### What is expected
Return the lines from the one containing "Tap the Back chevron arrow" through the one containing "pyautogui.click(x=254, y=327)", both included, reproducing them without any change.

### Input
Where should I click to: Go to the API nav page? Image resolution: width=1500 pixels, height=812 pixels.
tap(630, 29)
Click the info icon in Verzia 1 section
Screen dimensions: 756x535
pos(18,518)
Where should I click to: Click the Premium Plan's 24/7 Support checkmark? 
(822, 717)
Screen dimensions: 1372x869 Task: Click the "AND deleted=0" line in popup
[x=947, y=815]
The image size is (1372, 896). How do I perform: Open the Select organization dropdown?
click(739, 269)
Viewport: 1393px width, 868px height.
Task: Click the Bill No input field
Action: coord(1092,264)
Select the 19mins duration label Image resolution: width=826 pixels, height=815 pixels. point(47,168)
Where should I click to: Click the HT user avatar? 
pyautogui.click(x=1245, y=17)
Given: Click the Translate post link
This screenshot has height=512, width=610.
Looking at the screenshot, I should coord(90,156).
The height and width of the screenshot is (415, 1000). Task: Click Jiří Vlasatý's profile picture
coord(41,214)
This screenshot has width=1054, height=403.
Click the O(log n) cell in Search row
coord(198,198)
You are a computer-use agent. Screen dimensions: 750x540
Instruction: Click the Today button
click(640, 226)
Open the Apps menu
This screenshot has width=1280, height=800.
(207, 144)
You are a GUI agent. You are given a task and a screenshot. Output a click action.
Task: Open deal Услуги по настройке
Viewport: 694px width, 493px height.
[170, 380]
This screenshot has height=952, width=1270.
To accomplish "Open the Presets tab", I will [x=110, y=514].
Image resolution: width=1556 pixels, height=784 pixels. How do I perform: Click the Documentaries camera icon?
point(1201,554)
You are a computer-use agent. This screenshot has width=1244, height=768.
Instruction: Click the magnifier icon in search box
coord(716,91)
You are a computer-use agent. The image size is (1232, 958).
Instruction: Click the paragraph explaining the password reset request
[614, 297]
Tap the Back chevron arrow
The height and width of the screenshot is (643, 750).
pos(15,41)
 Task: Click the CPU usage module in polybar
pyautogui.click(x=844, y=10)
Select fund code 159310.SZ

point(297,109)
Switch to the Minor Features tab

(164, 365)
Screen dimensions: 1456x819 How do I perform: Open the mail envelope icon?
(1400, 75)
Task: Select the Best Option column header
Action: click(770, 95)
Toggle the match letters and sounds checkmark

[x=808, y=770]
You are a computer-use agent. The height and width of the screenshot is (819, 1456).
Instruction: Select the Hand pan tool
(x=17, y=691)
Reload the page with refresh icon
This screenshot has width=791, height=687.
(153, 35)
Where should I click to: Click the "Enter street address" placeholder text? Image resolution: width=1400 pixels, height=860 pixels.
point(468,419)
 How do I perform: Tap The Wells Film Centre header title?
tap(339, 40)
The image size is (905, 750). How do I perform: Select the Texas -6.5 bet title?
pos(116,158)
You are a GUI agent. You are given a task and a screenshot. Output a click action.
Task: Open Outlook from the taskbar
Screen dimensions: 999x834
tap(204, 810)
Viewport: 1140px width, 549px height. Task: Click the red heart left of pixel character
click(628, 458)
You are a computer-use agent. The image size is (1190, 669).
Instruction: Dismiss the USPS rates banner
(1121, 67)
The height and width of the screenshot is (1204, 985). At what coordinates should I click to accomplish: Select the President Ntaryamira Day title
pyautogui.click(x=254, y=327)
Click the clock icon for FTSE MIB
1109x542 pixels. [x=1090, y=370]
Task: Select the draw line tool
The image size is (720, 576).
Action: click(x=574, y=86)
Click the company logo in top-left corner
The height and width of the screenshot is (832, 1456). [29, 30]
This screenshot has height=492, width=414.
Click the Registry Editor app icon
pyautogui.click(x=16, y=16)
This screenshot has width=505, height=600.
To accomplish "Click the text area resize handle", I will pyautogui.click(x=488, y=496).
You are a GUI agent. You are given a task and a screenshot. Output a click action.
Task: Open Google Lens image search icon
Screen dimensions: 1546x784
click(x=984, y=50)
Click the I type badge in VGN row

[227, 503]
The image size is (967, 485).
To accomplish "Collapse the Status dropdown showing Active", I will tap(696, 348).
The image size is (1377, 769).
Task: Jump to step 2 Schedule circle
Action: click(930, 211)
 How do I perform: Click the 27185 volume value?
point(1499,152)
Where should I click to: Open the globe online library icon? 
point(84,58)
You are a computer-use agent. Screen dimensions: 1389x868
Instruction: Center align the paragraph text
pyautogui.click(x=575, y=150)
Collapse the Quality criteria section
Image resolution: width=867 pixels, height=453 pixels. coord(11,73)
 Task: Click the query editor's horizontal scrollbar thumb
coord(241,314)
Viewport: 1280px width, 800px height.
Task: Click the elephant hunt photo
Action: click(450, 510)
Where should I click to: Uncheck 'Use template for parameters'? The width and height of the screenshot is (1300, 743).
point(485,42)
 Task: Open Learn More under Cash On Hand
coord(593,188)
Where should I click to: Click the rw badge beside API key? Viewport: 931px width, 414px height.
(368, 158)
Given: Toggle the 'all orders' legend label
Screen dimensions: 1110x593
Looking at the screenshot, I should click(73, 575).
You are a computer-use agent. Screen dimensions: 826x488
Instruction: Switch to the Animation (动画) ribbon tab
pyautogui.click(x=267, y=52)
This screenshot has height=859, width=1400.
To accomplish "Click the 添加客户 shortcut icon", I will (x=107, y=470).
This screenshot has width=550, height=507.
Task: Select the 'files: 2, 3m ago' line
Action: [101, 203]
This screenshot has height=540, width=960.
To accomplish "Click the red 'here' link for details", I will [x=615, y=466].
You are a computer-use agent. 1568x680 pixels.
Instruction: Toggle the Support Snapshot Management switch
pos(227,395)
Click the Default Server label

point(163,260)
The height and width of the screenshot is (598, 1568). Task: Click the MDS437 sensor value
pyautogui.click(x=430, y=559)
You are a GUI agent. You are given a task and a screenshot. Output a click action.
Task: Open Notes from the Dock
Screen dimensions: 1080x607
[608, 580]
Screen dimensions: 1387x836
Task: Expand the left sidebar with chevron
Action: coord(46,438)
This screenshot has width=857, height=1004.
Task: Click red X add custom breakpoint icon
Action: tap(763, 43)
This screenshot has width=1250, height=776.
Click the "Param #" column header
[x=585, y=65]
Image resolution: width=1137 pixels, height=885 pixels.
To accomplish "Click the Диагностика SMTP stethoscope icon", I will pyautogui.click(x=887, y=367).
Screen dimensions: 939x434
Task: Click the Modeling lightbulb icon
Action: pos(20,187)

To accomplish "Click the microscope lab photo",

### Finished answer
Tap the Back chevron arrow
The height and width of the screenshot is (643, 750).
pos(15,41)
 Task: Click the CPU usage module in polybar
pyautogui.click(x=844, y=10)
Select fund code 159310.SZ

point(297,109)
Switch to the Minor Features tab

(164, 365)
Screen dimensions: 1456x819 How do I perform: Open the mail envelope icon?
(1400, 75)
Task: Select the Best Option column header
Action: click(770, 95)
Toggle the match letters and sounds checkmark

[x=808, y=770]
You are a computer-use agent. The height and width of the screenshot is (819, 1456).
Instruction: Select the Hand pan tool
(x=17, y=691)
Reload the page with refresh icon
This screenshot has width=791, height=687.
(153, 35)
Where should I click to: Click the "Enter street address" placeholder text? Image resolution: width=1400 pixels, height=860 pixels.
point(468,419)
 How do I perform: Tap The Wells Film Centre header title?
tap(339, 40)
The image size is (905, 750). How do I perform: Select the Texas -6.5 bet title?
pos(116,158)
You are a GUI agent. You are given a task and a screenshot. Output a click action.
Task: Open Outlook from the taskbar
Screen dimensions: 999x834
tap(204, 810)
Viewport: 1140px width, 549px height. Task: Click the red heart left of pixel character
click(628, 458)
You are a computer-use agent. The image size is (1190, 669).
Instruction: Dismiss the USPS rates banner
(1121, 67)
The height and width of the screenshot is (1204, 985). At what coordinates should I click to accomplish: Select the President Ntaryamira Day title
pyautogui.click(x=254, y=327)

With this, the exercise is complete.